Colletes cunicularius

grote zijdebij

Lengte 13-15 mm, maart-mei.

Kenmerken
Grootste zijdebij, dicht donker roodbruin behaard, achterlijf zonder duidelijke haarbandjes op de randen van de segmenten (290 2a g). Lijkt op een honingbij, maar heeft een korte, tweelobbige tong.

Voorkomen
Op schrale plekken met een (stuif)zandbodem, lokaal vaak talrijk, vooral in zandgroeven, op heiden en stuifzanden.

Levenswijze
Een echte voorjaarssoort. Het vrouwtje graaft haar nestgangen in losse zandbodems, meestal op horizontale of iets steil oplopende plekken. De nestwanden worden met stoffen uit de speekselklieren bekleed en verstevigd; ze vormen een zijdeachtig vlies. Als nectar- en stuifmeelbronnen gebruikt ze uitsluitend wilgen, vooral de boswilg, grauwe wilg en kruipwilg.
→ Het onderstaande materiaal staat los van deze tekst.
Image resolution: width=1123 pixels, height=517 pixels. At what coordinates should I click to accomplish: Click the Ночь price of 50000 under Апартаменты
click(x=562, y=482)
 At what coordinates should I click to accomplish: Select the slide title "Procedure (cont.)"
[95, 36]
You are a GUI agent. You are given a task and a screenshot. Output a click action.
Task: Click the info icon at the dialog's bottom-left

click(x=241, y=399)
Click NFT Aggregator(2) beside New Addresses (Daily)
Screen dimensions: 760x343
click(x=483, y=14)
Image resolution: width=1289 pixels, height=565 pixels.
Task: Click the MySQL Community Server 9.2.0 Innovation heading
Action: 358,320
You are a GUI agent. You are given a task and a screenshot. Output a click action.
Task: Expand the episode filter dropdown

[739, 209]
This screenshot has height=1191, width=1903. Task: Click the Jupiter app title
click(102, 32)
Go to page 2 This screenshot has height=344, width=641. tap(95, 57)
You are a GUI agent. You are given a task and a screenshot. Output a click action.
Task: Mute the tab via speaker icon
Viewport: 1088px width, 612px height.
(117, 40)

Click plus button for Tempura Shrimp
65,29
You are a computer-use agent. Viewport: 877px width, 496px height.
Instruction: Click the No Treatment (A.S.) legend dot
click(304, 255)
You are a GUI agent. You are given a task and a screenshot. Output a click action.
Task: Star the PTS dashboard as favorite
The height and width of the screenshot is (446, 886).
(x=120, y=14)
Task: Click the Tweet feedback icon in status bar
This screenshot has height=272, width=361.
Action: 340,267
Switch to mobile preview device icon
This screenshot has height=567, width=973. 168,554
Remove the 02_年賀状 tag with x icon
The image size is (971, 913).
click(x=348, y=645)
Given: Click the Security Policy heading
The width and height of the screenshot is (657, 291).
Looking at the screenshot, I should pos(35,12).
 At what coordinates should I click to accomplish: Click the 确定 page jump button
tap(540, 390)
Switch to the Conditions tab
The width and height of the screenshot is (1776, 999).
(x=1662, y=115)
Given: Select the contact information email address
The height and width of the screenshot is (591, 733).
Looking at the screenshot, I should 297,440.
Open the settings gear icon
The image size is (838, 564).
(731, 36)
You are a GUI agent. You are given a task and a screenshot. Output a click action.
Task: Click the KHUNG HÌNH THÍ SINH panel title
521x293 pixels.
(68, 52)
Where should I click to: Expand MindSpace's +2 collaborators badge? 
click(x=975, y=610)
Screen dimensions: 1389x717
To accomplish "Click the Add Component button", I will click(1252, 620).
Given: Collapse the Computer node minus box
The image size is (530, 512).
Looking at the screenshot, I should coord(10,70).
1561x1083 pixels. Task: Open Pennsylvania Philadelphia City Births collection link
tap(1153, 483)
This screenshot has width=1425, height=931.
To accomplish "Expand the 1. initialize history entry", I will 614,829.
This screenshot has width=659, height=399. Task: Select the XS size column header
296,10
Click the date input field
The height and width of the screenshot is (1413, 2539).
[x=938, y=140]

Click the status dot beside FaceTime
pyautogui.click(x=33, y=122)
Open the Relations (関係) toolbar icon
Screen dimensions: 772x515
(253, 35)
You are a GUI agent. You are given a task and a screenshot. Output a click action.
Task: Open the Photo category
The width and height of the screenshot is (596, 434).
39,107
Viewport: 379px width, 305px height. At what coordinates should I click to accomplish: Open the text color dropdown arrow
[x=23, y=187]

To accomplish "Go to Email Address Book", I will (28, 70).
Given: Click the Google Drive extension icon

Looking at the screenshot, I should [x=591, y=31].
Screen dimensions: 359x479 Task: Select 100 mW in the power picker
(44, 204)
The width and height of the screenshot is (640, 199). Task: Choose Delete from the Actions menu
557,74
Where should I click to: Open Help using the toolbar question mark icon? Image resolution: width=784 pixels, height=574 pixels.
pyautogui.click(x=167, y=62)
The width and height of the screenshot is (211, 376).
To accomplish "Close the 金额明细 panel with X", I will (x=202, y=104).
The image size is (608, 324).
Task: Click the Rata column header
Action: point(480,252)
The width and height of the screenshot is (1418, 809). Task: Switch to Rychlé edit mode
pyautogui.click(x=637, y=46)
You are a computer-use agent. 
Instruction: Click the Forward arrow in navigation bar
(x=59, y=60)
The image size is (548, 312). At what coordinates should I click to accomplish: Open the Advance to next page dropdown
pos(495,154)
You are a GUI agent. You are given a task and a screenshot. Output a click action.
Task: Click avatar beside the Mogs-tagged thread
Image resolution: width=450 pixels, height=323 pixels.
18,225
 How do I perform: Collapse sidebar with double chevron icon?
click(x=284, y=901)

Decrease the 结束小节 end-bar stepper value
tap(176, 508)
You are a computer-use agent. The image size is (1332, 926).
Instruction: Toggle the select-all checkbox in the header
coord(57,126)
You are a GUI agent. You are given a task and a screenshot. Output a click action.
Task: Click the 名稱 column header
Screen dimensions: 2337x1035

De nectar wordt in de krop vervoerd, het stuifmeel in de dunne beharing op de achterpoten (290 2b g). De larven zijn in het begin van de zomer volgroeid en spinnen dan een cocon waarin ze verpoppen. De nieuwe generatie zijdebijen komt al in de late zomer uit, maar de bijen blijven nog in hun ondergrondse cellen en komen pas in het volgend voorjaar te voorschijn.